Dans la ronde, cependant, les grandes entreprises étaient une image de docilité tout au long de ce qui était probablement la présidence la plus controversée depuis la guerre civile. Même si le siège du Capitole du 6 janvier était vraiment une épiphanie morale pour les entreprises, les réductions d’impôts et la déréglementation ont acheté un silence étrange jusque-là. Il est fantaisiste de penser qu’ils n’obtiendront pas un effet similaire à l’approche de 2024. Que ce soit ou non DeSantis, un républicain qui se lance dans cette élection en s’engageant à annuler l’augmentation de l’impôt sur les sociétés évoquée par le président Joe Biden ne se battra pas pour les donateurs du secteur privé. Et rien de tout cela ne tient compte d’un virage du sentiment public contre la gauche culturelle avant cette date.

Même maintenant, ce n’est guère comme si le parti cherchait des liquidités d’entreprise. Vous ne sauriez pas, d’après le brouhaha récent, que des entreprises aussi tournées vers le public que T-Mobile ont rempli les coffres républicains en février, juste un mois après le siège. Il convient aux deux parties de la prétendue faille entre le Grand Old Party et les grandes entreprises de jouer sa sévérité. Les politiciens gagnent de la bonne foi populiste; les marques s’attachent à une nouvelle Maison Blanche et à une génération d’acheteurs consciencieux. Il y a des combats, ce qui n’est pas rien. L’erreur est de le confondre avec un pugilisme authentique.

S’il n’y a rien de définitif dans le lien républicain avec les affaires, il n’y a rien de nouveau dans le lien démocrate.
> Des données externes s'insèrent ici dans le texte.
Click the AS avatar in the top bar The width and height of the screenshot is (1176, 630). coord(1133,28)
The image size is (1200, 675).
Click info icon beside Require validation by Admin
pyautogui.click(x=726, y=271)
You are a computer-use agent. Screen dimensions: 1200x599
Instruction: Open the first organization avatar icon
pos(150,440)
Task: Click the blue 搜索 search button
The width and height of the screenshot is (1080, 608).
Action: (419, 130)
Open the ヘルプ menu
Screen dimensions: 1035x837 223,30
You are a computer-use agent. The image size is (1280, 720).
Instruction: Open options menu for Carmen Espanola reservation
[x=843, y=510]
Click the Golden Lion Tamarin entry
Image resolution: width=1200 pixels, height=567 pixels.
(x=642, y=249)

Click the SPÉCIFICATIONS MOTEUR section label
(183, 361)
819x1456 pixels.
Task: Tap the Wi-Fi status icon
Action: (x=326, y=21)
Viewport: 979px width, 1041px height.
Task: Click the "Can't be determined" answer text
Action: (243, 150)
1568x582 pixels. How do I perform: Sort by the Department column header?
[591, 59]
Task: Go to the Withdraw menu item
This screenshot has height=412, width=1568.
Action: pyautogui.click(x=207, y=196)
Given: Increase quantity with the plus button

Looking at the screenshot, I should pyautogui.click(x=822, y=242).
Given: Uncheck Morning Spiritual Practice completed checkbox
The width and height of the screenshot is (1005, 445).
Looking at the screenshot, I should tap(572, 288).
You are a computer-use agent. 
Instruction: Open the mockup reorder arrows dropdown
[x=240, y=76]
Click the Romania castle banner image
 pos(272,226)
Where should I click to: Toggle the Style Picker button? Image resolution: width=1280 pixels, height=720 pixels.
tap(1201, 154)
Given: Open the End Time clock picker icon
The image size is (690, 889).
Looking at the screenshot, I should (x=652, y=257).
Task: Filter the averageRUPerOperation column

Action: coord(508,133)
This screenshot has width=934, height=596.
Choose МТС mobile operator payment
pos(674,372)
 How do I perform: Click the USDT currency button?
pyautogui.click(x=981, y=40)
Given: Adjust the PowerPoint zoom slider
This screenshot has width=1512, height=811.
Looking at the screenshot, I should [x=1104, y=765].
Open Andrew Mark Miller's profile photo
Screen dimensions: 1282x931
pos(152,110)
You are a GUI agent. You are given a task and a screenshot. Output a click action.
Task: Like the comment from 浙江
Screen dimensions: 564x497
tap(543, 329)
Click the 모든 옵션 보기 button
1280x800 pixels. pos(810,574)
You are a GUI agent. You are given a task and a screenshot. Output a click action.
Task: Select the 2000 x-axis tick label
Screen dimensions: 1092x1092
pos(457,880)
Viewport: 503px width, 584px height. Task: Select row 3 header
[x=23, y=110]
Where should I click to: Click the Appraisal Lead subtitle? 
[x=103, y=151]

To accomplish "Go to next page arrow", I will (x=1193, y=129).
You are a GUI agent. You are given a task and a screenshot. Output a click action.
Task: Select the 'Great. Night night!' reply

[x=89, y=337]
Comme à sa manière, Gore Vidal a exagéré quand il a décrit l’Amérique comme un système à parti unique, mettant en vedette le Property Party, «avec deux ailes droites: une démocrate, une républicaine». Pourtant, à un degré qui pourrait être unique parmi le centre-gauche mondial, les démocrates ne sont pas seulement favorables aux entreprises, mais imprégnés par les entreprises. Il n’y a pas de réponse travailliste britannique ou socialiste française à la fluidité des mouvements entre les administrations du parti et la haute finance en particulier.

Loin de réussir une capture historique de l’Amérique corporative, le gouvernement de Biden est, en fait, moins aromatisé à Wall Street que celui de Bill Clinton ou de Barack Obama. Les affaires font génuflexion à son parti et à ses mœurs parce qu’il est au pouvoir, et non à cause d’un réalignement historique. Attendez-vous à ce que la loyauté change au plus tard par rapport à l’électorat.